▸ **Passage shown**
****************************************

Closed bloopletech closed 7 years ago
I mostly agree. We are using Chef. I'd really love to use Chef to manage AWS SG (for example) because TF is awful at that, but no progress at this time. EBS, though, I would like to create during provision. I'm probably going to rewrite my code to have Chef do that instead of TF.
I'd also often like those EBS to stay around during instance destruction. There are several reasons for this, one being that TF does enjoy resource destruction quite a lot. Of course, that comes about when I need to make a infrastructure change, so if TF is meant only for initial deployments then what am I expected to use when I need to modify my infrastructure? Am I really expected to redeploy an entire set of large scientific computing instances? I would not like that but I would dislike that activity less if I am able to reuse the multi-TB EBS that I store data on.
Immutable infrastructure with separate long-lived data disks is a great design pattern, and should definitely be encouraged. Kudos to Google Borg / Pivotal BOSH for making it more widespread.
My current workaround for this issue is to use Terraform to provision all the objects:
Instance, EBS volume ( set to not allow destruction) , IAM profile (to allow attachment of the two)...
... and then use a cloud-init bootstrap to have the instance securely associate it's ( restricted through IAM policy) EBS volume. Because terraform has the overview of which instance is notionally tied to which EBS volume, it can set all the right metadata to make that relationship visible to cloud-init and userspace. Shutdown is a no-op, and instance destruction clears the Instance <> EBS relationship anyway.

****************************************

▸ **Word and element pointing entries**
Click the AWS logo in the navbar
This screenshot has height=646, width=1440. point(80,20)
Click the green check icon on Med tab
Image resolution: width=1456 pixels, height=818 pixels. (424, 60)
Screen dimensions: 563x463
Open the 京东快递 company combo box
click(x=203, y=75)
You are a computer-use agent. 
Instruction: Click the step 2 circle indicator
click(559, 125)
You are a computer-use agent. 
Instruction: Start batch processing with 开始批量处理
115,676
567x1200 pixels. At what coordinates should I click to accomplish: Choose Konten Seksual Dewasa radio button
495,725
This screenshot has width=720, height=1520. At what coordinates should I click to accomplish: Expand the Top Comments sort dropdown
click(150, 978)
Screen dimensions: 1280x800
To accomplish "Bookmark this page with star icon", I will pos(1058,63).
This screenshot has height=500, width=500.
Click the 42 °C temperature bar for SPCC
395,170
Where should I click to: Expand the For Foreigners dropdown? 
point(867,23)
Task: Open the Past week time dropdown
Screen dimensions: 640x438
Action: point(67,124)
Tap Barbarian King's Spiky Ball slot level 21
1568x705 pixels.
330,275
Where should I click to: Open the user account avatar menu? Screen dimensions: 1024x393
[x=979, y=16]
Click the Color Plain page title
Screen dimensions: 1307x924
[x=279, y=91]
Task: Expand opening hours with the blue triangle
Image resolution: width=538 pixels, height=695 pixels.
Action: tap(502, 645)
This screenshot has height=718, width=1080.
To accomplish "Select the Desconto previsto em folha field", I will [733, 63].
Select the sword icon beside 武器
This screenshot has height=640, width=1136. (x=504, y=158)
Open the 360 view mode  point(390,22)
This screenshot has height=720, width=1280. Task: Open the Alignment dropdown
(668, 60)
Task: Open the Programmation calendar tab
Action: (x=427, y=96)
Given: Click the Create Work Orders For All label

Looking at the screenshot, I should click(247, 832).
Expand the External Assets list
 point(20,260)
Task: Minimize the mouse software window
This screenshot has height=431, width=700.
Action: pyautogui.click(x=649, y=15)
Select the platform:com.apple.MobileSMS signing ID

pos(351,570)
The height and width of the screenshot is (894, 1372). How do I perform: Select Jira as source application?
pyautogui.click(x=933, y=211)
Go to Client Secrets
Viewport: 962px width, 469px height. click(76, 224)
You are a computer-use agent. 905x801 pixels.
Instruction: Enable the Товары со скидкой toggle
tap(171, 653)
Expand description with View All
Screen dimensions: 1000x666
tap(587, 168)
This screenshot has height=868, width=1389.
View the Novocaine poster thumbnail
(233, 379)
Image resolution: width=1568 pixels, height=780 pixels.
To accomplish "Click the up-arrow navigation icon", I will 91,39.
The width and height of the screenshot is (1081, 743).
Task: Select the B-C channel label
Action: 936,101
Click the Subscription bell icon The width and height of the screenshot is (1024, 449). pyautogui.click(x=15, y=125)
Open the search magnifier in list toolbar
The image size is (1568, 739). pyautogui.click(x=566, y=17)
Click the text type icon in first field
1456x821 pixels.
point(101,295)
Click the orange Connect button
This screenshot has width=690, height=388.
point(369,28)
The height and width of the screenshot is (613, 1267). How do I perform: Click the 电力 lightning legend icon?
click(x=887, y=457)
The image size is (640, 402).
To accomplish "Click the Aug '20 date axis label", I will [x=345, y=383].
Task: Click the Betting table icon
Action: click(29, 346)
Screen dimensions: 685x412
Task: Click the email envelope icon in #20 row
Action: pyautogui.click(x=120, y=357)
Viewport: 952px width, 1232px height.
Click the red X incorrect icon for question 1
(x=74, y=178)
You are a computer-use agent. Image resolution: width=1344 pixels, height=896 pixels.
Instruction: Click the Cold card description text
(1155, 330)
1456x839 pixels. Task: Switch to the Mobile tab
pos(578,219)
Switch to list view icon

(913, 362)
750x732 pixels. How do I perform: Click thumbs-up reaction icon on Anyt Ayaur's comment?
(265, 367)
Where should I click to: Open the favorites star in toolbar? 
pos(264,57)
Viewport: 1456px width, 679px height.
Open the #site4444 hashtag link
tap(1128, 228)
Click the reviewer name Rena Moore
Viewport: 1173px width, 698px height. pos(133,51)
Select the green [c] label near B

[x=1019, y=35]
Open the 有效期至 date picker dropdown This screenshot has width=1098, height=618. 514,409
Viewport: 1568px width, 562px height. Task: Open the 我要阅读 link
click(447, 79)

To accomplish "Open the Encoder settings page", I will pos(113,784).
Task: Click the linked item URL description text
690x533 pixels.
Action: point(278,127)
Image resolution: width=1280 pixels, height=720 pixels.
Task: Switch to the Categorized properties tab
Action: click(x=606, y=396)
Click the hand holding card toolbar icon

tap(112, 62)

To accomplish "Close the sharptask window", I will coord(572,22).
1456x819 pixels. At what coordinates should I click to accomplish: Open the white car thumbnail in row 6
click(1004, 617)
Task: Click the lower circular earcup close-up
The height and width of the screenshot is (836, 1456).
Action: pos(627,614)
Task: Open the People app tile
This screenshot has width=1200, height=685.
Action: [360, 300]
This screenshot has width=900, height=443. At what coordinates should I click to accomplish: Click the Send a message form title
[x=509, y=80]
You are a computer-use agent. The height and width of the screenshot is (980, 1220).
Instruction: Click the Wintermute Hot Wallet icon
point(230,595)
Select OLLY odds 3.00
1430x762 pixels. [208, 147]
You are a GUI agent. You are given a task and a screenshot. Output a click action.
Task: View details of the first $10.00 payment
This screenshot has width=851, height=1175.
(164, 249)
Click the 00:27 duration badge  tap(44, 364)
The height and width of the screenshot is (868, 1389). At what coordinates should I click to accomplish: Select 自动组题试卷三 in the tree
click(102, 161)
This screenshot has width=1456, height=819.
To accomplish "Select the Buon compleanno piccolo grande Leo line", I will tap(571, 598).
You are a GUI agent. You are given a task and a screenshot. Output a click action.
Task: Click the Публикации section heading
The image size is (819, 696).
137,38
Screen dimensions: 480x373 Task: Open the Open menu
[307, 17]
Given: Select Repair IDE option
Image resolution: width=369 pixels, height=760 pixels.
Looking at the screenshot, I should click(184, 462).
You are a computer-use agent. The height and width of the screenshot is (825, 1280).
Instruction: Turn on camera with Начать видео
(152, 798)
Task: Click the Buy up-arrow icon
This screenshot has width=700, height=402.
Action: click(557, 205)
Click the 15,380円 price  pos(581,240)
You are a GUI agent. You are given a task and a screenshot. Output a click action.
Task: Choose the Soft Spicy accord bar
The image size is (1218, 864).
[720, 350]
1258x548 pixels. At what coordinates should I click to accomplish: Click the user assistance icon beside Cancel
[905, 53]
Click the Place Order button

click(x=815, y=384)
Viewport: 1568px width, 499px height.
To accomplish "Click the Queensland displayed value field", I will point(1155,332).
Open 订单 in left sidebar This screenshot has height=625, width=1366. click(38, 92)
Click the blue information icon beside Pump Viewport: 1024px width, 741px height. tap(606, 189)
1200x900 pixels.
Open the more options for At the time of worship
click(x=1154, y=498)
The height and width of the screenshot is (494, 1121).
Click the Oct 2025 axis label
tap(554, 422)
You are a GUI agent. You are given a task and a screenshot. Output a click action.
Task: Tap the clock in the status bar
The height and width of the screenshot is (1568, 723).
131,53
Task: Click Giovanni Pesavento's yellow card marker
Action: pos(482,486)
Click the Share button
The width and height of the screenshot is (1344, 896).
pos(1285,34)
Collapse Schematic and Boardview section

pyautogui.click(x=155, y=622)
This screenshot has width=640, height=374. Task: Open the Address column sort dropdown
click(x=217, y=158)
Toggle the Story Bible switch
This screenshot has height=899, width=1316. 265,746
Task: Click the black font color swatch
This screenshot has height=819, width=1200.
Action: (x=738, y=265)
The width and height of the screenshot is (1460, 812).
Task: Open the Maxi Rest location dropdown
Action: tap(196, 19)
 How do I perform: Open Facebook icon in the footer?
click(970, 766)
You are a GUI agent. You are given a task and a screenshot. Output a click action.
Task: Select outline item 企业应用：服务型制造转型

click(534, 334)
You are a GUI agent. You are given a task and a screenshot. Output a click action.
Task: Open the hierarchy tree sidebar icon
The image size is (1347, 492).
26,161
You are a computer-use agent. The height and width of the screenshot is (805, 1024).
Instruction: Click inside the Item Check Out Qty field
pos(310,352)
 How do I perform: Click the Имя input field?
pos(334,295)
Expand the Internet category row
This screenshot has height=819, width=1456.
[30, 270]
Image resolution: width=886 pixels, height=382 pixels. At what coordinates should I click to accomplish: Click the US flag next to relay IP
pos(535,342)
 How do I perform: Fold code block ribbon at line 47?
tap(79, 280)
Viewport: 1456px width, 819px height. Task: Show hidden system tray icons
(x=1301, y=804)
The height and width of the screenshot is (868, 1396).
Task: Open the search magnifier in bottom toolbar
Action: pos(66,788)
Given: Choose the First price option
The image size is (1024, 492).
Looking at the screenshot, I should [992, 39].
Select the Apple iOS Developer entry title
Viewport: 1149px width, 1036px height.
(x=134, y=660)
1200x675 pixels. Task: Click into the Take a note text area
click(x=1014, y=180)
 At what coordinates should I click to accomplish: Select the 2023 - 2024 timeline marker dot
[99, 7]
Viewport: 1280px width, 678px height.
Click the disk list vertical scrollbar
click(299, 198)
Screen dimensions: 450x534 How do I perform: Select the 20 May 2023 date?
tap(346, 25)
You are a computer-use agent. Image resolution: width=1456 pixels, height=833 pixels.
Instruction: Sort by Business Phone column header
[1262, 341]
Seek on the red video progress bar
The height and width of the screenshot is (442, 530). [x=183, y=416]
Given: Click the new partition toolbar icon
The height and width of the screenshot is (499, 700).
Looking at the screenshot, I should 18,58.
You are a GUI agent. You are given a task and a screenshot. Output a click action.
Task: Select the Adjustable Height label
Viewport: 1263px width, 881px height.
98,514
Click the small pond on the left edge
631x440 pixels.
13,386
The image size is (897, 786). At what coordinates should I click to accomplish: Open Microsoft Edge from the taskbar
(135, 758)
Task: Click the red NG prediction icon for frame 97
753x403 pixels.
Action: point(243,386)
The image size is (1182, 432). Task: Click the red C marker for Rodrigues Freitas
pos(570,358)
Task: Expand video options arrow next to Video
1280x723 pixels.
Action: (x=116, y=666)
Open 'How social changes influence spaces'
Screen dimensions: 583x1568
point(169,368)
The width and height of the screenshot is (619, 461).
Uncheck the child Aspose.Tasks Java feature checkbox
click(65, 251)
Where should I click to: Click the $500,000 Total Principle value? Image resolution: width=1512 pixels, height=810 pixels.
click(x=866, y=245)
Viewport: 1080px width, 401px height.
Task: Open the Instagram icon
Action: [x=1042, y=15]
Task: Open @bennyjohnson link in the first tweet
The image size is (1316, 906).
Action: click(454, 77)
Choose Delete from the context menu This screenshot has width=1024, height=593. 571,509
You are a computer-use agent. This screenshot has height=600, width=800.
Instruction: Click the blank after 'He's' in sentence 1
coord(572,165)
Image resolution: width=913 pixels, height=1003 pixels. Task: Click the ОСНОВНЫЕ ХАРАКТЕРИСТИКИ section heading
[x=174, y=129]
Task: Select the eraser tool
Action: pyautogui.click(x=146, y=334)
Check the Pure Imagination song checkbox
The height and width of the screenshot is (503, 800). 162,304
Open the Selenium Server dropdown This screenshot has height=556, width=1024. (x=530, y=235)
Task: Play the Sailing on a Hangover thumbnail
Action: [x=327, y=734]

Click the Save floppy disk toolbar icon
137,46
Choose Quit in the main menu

****************************************

▸ **Challenge 1**
In the thread about Terraform and EBS volumes, which two systems are given credit for spreading the pattern of immutable infrastructure with separate long-lived data disks?
▸ **Challenge 2**
List every object that the workaround in the thread about Terraform and EBS volumes provisions with Terraform.
▸ **Challenge 3**
Add the next comment to the thread about Terraform and EBS volumes, following on from its last sentence.
You won't need the entries for any of this.

▸ **Result 1**
Google Borg and Pivotal BOSH.

▸ **Result 2**
Instance, EBS volume, IAM profile

▸ **Result 3**
It's really sad that the EBS association still has to be handled separately. The current aws_volume_attachment
is pretty much useless for any infrastructure that needs to change regularly.
The ideal solution for me would be that aws_volume_attachment
only activates when the instance is in the shutdown state (for both attach/detach), although I realise that this is non-trivial given the symmetric nature of terraform's create/destroy process.
Perhaps the concept of aws_volume_attachment
as a separate resource is the wrong way to think about it? Perhaps a tweak to aws_instance
resource native EBS handling would be a better way to achieve this concept.
Adding our bit: we're planning to use volumes as a way to send data in through a "data transfer vm" instance and then move them to a computing cluster, thus detaching the volume from the first instance and re-attaching it to another VM. That's probably not the best "cloud-friendly" approach, but that's the easiest way to get the ball rolling. Up to now we were using the taint
trick to solve this, but after 0.7 landed that doesn't work anymore (as @LeslieCarr said). We're now pretty much blocked, as we haven't found a workaround yet, apart from logging into the machine and unmounting the volume.
@maxenglander, any ETA on when your changes might land on a release? This is now critical to us!
I do agree with the group that says OS-layer actions are outside the scope of TF; this includes quiescing IO and umounting fs. I've managed to avoid (so far) the need to move EBS around but it's a tactic that I can see value in. Along that line, I've gotten a Chef cookbook at 90% which will do all the EBS deployment work (including LVM and fs) and I expect I'll use that as a base if I need to move things around. I'm only using TF to spec the ephemerals at this point.
Now what I really need is a cookbook that manages security groups, but that's a separate TF issue.
Yes, I'm also fine with TF not messing with OS actions, but here we're talking about a bug/feature missing, I believe. It would just need to follow a simply different behaviour while calling the AWS API, not doing something OS-level.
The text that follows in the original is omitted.